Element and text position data
......
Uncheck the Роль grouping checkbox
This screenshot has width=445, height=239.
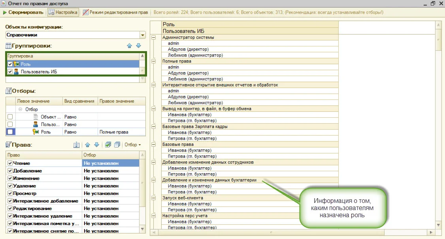coord(10,64)
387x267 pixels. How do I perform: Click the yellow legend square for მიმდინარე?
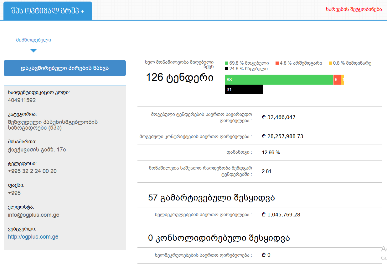(330, 63)
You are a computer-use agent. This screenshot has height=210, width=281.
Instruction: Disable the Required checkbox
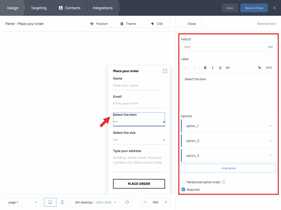tap(183, 189)
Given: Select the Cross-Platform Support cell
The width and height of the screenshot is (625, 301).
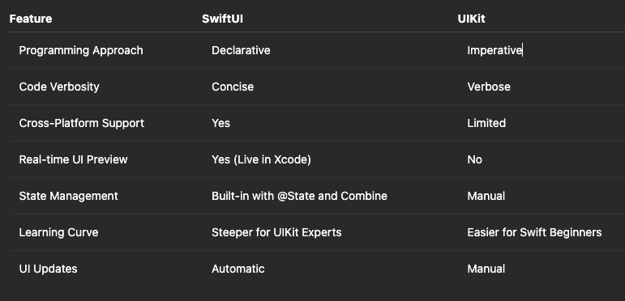Looking at the screenshot, I should coord(82,123).
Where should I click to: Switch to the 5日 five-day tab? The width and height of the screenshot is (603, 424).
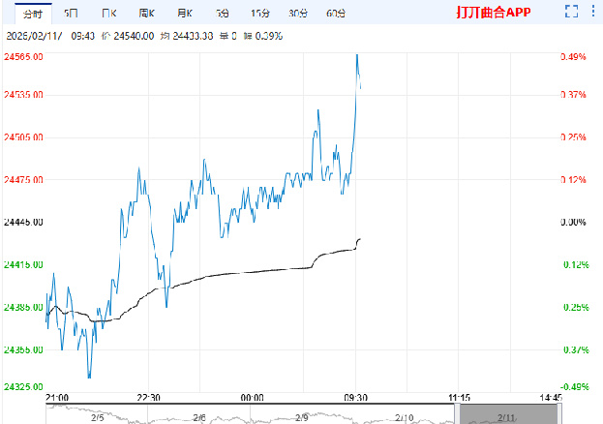72,15
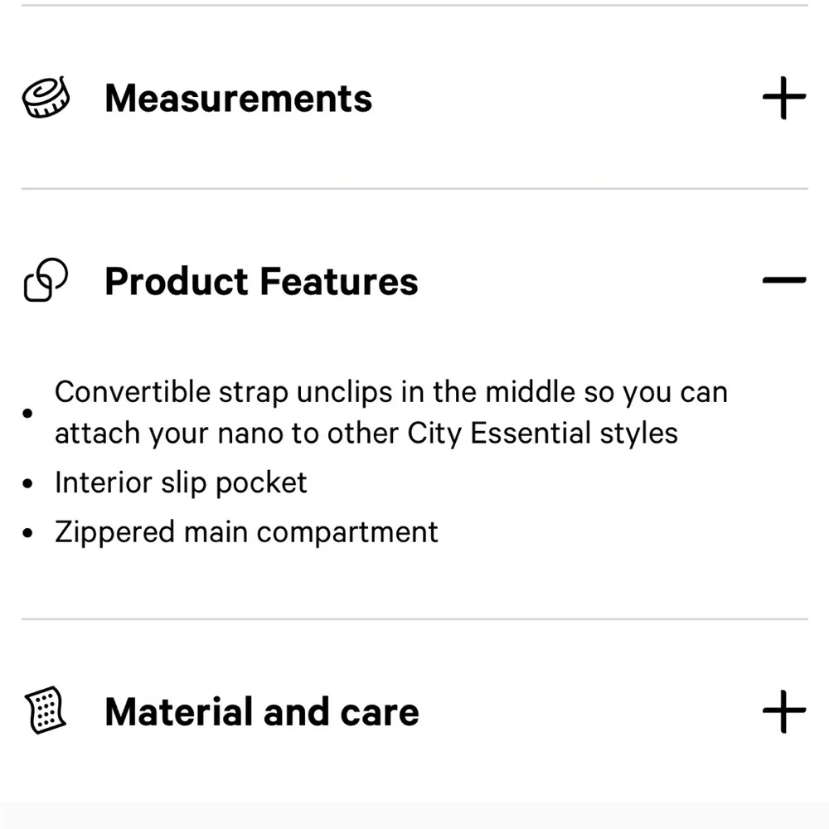Image resolution: width=829 pixels, height=829 pixels.
Task: Click the dotted fabric Material and care icon
Action: tap(46, 710)
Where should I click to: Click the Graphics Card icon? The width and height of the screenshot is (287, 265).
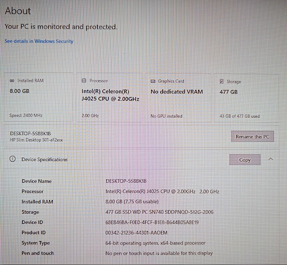(x=153, y=81)
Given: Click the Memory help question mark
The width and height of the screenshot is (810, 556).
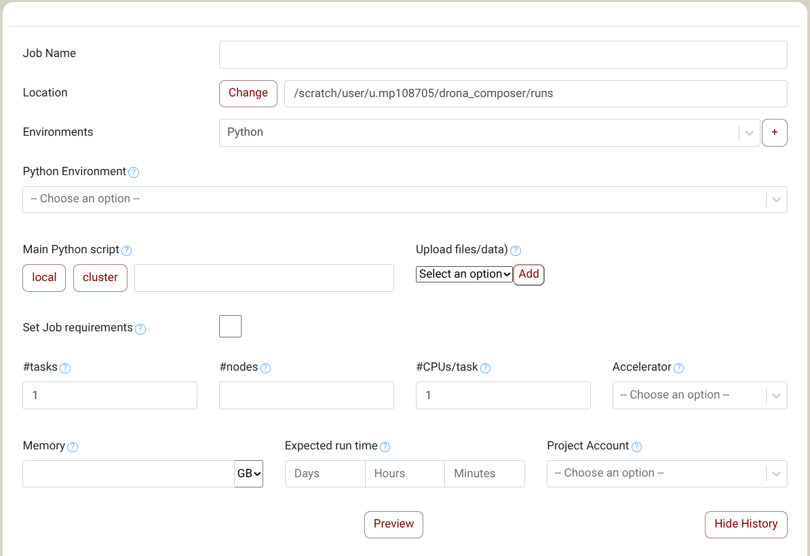Looking at the screenshot, I should point(73,447).
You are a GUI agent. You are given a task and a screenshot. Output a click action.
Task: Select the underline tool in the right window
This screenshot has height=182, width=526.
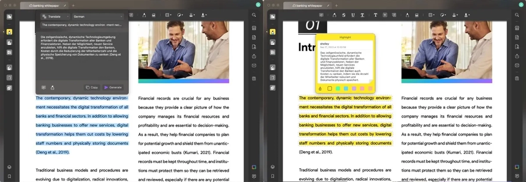click(353, 15)
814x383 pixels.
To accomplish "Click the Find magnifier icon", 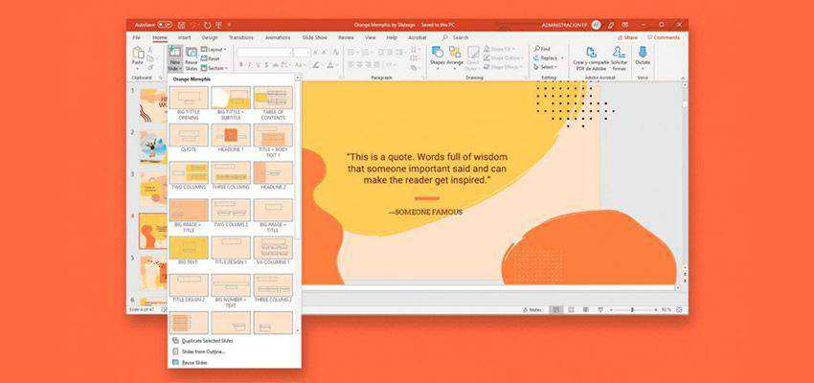I will tap(536, 48).
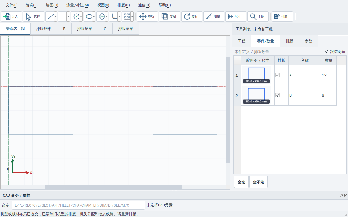348x217 pixels.
Task: Expand the ellipse tool dropdown arrow
Action: click(94, 16)
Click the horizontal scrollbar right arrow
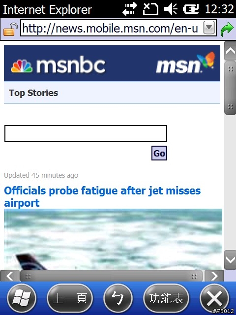The width and height of the screenshot is (236, 315). coord(214,276)
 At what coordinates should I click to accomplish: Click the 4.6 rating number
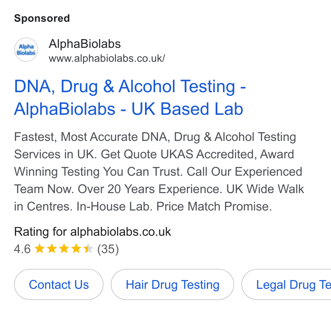point(22,249)
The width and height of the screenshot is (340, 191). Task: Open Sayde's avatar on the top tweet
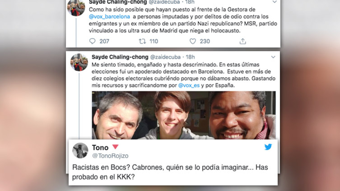click(76, 7)
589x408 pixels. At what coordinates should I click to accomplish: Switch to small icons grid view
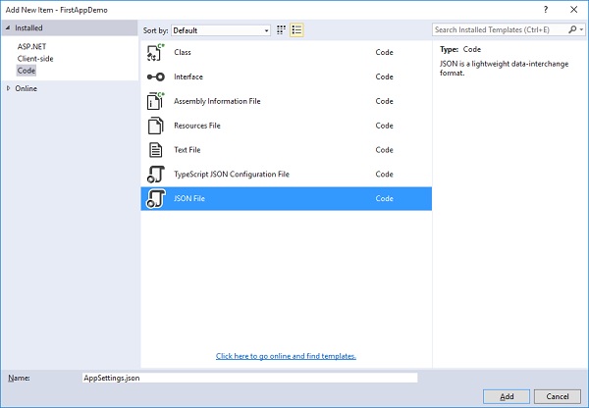[x=281, y=30]
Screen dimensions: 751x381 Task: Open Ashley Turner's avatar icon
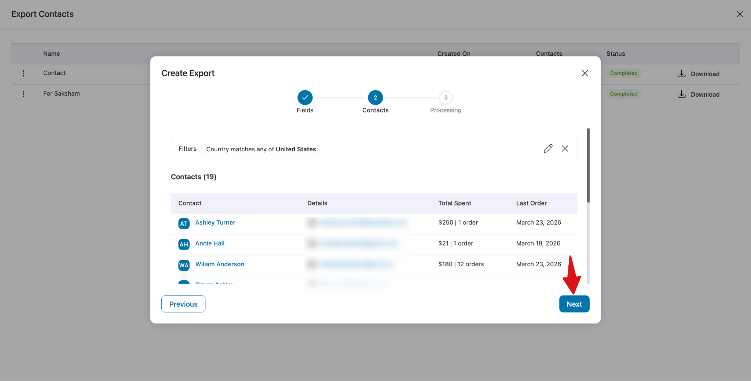pos(183,223)
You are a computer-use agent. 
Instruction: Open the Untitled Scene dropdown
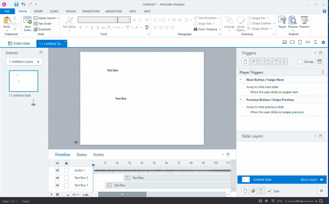25,62
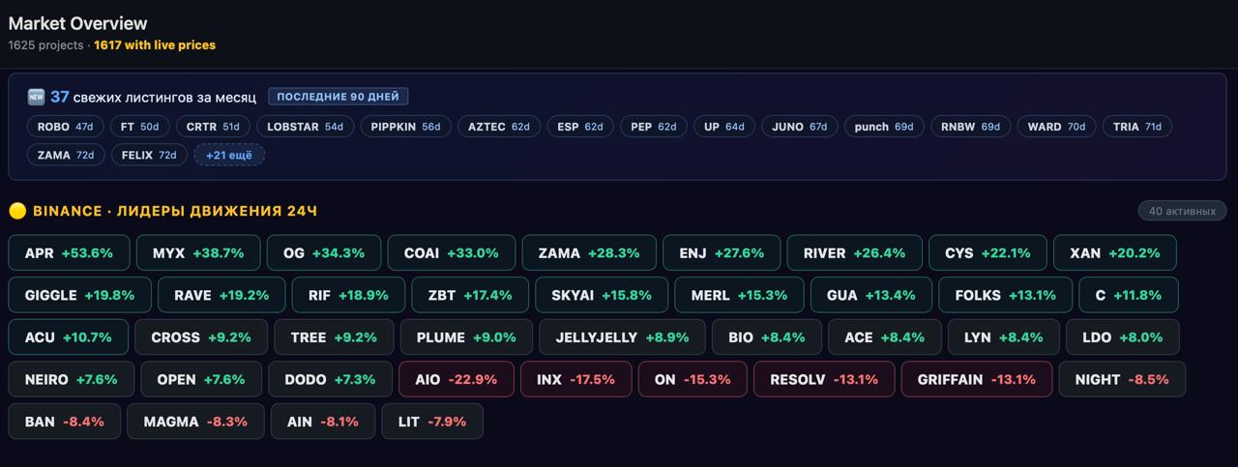Select the LIT -7.9% card
The image size is (1238, 467).
pyautogui.click(x=432, y=422)
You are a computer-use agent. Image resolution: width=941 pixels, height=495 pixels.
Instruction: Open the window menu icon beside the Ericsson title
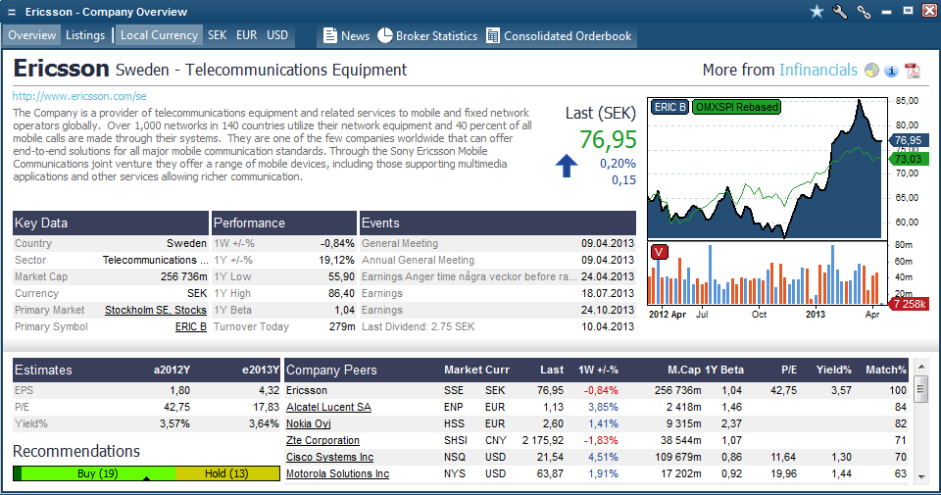(x=12, y=12)
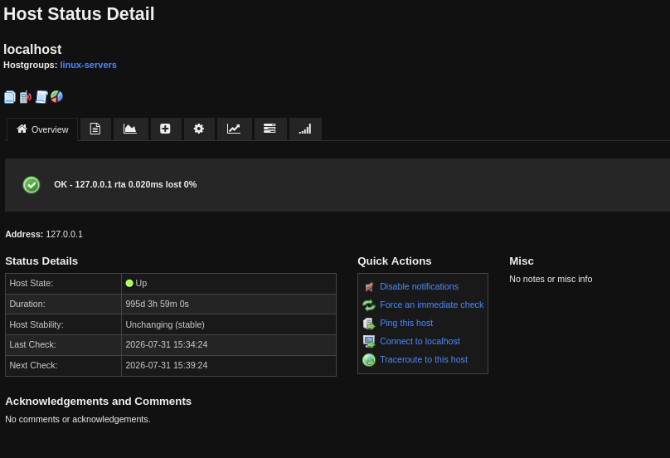
Task: Open the document page tab
Action: click(95, 129)
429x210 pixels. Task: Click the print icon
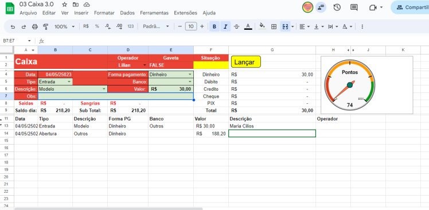[35, 26]
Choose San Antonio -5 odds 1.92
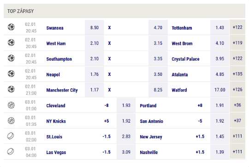The image size is (249, 167). point(220,121)
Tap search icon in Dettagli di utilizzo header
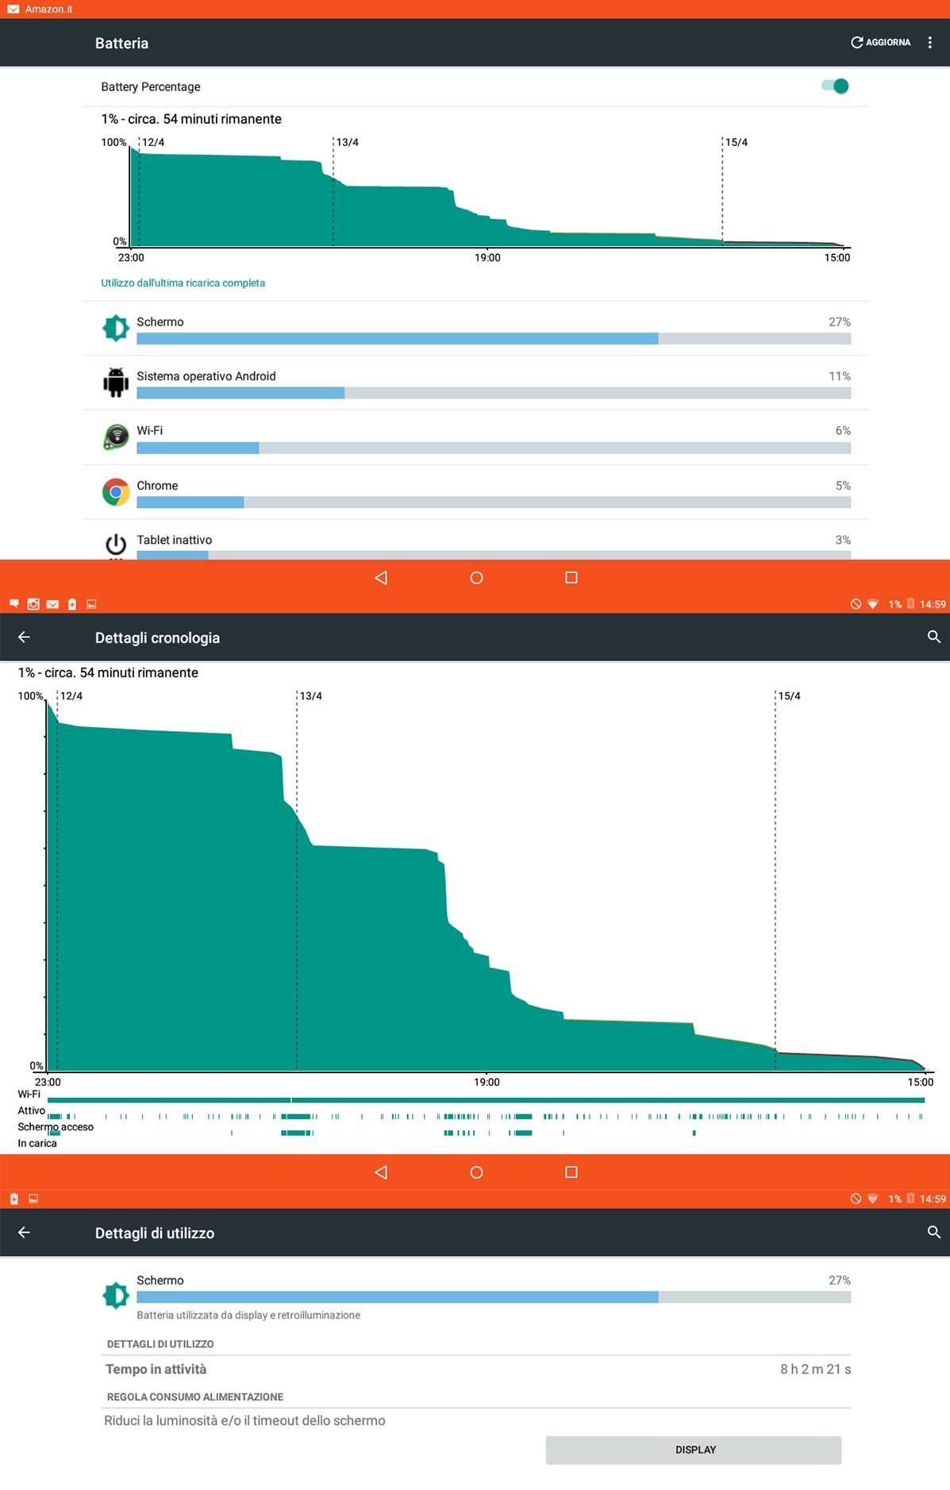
......
Duplicate the data above from the line with "Click the horizontal scrollbar right arrow" to the line with "pyautogui.click(x=432, y=422)", leaving out the pictures.

EXERCISE OUTPUT:
Click the horizontal scrollbar right arrow
The width and height of the screenshot is (236, 315). coord(214,276)
 At what coordinates should I click to accomplish: Click the 4.6 rating number
point(22,249)
The width and height of the screenshot is (340, 191). Task: Open Sayde's avatar on the top tweet
click(76, 7)
589x408 pixels. At what coordinates should I click to accomplish: Switch to small icons grid view
[x=281, y=30]
Screen dimensions: 751x381 Task: Open Ashley Turner's avatar icon
pos(183,223)
You are a computer-use agent. 
Instruction: Open the Untitled Scene dropdown
25,62
Select the LIT -7.9% card
The image size is (1238, 467).
pyautogui.click(x=432, y=422)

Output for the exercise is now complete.